Cura, educa, vigila. La missione del Fondo per l’Ambiente Italiano, che quest’anno celebra un traguardo significativo, ha il suo fondamento in questi imperativi irrinunciabili, perseguiti per cinquant’anni con il contributo di tutti, fondatori e iscritti.
Era il 1975 quando Giulia Maria Mozzoni Crespi, ispirata da Elena Croce, figlia del grande filosofo Benedetto, e sostenuta dall’entusiasmo di Renato Bazzoni, Alberto Predieri e Franco Russoli, firmò l’atto costitutivo e lo statuto del FAI, destinato a creare, in Italia, una fondazione sul modello del National Trust britannico (l’organizzazione impegnata nella tutela e salvaguardia di edifici e monumenti di interesse storico e di siti di interesse ambientale). Una dichiarazione d’intenti di pochi cittadini coraggiosi decisi a fare qualcosa di concreto per il bene del Paese, in un periodo – gli anni Settanta – in cui il patrimonio storico e naturalistico italiano era minacciato dalla speculazione e richiedeva interventi urgenti per essere salvato.

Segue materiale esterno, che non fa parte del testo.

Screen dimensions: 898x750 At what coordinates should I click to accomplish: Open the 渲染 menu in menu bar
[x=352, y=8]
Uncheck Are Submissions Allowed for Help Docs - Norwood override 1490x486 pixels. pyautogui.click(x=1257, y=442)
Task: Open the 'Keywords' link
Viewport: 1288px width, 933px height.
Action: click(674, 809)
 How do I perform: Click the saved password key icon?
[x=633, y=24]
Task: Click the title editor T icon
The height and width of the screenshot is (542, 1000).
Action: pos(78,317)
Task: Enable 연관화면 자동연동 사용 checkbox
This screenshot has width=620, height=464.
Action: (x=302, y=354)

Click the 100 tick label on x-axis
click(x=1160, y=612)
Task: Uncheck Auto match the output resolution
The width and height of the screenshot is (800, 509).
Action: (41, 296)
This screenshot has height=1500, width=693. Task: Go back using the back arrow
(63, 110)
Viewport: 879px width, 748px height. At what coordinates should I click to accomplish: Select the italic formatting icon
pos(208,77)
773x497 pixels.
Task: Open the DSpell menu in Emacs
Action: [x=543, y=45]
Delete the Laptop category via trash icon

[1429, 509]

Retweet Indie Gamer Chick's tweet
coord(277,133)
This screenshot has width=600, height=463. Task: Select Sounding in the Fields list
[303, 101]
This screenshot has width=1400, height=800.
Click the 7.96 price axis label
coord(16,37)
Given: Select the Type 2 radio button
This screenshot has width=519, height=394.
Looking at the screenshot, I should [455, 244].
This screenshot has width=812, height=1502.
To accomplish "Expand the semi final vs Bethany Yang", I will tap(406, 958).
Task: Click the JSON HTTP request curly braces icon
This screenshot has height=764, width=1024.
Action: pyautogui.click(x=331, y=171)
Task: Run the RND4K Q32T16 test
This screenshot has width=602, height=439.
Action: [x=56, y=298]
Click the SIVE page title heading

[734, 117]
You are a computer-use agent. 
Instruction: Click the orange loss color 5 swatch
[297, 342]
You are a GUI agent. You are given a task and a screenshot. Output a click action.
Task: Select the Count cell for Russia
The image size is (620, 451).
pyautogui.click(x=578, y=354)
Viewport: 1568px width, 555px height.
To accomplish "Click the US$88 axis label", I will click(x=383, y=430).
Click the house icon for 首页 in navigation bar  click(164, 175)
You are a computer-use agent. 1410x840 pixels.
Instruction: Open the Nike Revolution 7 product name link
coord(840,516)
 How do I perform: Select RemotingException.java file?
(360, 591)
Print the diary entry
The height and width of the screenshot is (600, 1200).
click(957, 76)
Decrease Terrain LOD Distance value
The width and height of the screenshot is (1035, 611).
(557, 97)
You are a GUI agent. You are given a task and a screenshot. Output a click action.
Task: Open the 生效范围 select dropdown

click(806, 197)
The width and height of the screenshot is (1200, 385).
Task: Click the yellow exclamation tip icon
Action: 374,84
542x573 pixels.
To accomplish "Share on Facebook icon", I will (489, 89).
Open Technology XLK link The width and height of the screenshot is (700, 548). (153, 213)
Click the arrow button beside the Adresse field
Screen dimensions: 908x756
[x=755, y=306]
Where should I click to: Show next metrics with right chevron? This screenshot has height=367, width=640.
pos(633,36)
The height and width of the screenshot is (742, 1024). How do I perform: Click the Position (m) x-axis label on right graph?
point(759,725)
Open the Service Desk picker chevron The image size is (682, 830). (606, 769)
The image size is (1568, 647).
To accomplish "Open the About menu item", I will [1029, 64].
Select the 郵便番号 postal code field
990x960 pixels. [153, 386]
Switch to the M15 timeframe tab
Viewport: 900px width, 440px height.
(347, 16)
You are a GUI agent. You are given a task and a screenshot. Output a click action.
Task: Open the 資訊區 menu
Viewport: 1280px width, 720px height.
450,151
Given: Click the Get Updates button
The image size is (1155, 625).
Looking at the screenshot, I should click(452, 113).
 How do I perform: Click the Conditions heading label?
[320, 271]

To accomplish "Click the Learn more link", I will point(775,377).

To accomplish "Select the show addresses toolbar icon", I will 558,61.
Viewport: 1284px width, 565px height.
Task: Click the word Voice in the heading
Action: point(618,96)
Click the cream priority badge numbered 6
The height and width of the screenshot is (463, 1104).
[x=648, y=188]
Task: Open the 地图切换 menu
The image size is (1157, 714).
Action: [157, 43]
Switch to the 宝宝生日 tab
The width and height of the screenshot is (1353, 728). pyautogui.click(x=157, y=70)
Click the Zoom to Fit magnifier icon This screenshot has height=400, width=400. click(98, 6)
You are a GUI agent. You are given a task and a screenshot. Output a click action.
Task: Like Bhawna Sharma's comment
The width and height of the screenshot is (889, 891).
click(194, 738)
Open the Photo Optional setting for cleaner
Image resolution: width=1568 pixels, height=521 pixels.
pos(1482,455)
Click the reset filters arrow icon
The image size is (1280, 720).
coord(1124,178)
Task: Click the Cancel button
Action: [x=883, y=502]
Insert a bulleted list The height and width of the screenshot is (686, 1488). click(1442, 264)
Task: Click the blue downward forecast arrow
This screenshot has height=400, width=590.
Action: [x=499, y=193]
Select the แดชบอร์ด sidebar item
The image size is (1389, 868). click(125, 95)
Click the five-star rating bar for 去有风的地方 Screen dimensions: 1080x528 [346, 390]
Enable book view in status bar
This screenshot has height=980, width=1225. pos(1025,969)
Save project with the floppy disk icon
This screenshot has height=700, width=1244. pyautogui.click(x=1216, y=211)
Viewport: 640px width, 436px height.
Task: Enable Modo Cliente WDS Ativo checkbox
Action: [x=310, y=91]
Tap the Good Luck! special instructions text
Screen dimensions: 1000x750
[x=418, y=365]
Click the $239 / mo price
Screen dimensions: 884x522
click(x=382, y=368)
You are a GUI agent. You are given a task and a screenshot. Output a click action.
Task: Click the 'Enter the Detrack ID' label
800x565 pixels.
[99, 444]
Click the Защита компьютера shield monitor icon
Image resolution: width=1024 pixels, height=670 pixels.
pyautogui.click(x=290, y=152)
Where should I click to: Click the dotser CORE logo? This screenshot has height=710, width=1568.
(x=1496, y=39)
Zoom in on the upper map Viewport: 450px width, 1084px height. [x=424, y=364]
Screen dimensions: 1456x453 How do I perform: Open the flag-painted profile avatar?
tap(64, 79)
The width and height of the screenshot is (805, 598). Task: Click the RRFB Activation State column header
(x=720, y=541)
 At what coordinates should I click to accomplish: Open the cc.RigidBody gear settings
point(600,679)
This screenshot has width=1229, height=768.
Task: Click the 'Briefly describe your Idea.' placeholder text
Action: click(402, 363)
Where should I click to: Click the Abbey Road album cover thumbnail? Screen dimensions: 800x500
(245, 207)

La cura è iniziata nel 1977, anno del primo grande restauro, che ha trasformato il Monastero di Torba, a Gornate Olona (vicino a Varese) da luogo abbandonato a Patrimonio Mondiale Unesco. Ed è proseguita con il primo restauro paesaggistico del 1987, quando la Baia di Ieranto, a Massa Lubrense (in provincia di Napoli), è diventato un esempio virtuoso di rigenerazione di una ex area industriale. Qui, fino al 1950, i minatori avevano lavorato per scavare la montagna e portare il calcare a Bagnoli, dove era attiva l’acciaieria, la cui chiusura aveva causato quella della cava di calcare della Baia, lasciando in abbandono un luogo di grande bellezza. La donazione al FAI delle strutture della cava da parte dell’Italsider ha reso possibile il restauro del sito e delle strutture abbandonate, il ripristino della macchia mediterranea e la riapertura nei primi anni Duemila.
L’opera di educazione è stata avviata nel 1993 con il lancio delle Giornate di Primavera del FAI, primo grande evento di sensibilizzazione e conoscenza dedicato al patrimonio culturale italiano, che, insieme all’edizione autunnale, ha contribuito a far aumentare il numero degli iscritti dai 1000 dei primi anni Ottanta agli oltre 300.000 di oggi.
Da allora, e soprattutto negli ultimi anni, dominati dal surriscaldamento del pianeta e da fenomeni climatici sempre più devastanti, l’urgenza per l’umanità di adottare un approccio più responsabile e rispettoso dell’ambiente è passata anche attraverso la missione del FAI.
Le numerose campagne portate avanti per la tutela del suolo, dell’acqua, del clima e della biodiversità sono ispirate alle buone pratiche messe in campo dal 1975 – il risparmio energetico, la riduzione degli sprechi idrici, l’economia circolare e la raccolta differenziata dei rifiuti, per citarne solo alcune – per educare alla cura e al godimento del paesaggio e del patrimonio storico e artistico, affinché “l’esperienza del bello”, come ha affermato Marco Magnafico, presidente del FAI, “non si riduca a consumo superficiale, ma si trasformi in consapevolezza e impegno civile”.
La vigilanza sulla tutela dei beni paesaggistici e culturali, nello spirito dell’articolo 9 della Costituzione italiana, rientra nel ruolo sociale, oltre che culturale della Fondazione, ma “è e deve essere una responsabilità condivisa”, per “garantire che queste ricchezze siano preservate da tutti e soprattutto dai giovani, che saranno i curatori dei paesaggi di domani”.